梦见她还在侯府,春日里海棠花开得正好,雨淮在亭中看书,她和百锦她们在园里放风筝,母亲在一旁笑着,时不时叫她们跑慢些。
醒来,梦终究还是碎了。
她睁开眼,眼底一片清明。
“山上的那位先生,可曾来过?”
百锦愣了一下,连忙点头:“来过的。小姐昏过去那天傍晚他就到了,给小姐把了脉,说是急火攻心,加上这些时日劳累,胎像有些不稳。他留了药,又待了两日,昨日才回的山上。”
“他说什么没有?”
“他说……”百锦想了想,“他说等小姐醒了,派人去山上知会他一声,他再下来。
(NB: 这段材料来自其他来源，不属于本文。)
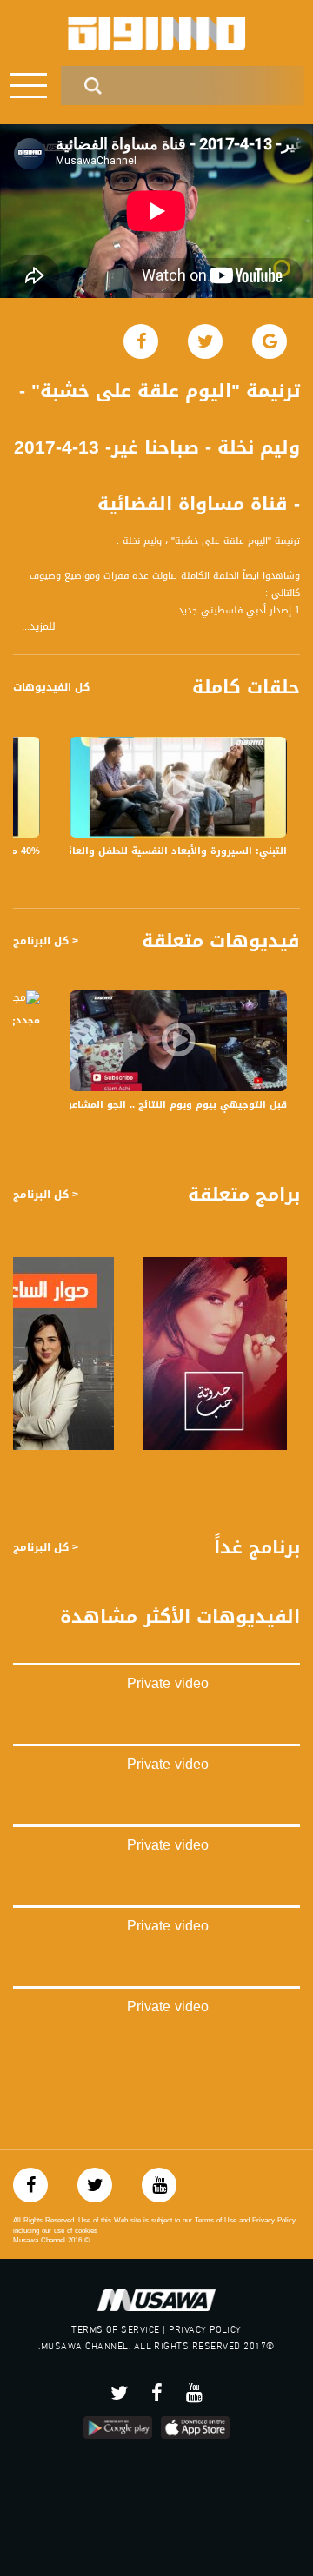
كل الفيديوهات (51, 687)
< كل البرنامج (45, 940)
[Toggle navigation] (28, 85)
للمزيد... (39, 626)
他还说,先帝留下的东西,他会亲自交给小姐。”
苏云照点了点头。
“行书他们呢?”
“在外头守着。”百锦道,“这三天他们轮流守着,一步都没敢离开。”
苏云照撑着身子想坐起来,百锦连忙去扶。
“小姐,您再躺躺吧,大夫说您得好生养着……”
“躺够了。”苏云照打断她,声音不大,却不容置疑,“让行书进来,我有话问他。”
百锦看着她,嘴唇动了动,终究没再劝,转身出去了。
不多时,行书掀帘进来,见她已经坐起身,眼眶微微泛红,却还是稳稳地行了一礼。
“娘娘。”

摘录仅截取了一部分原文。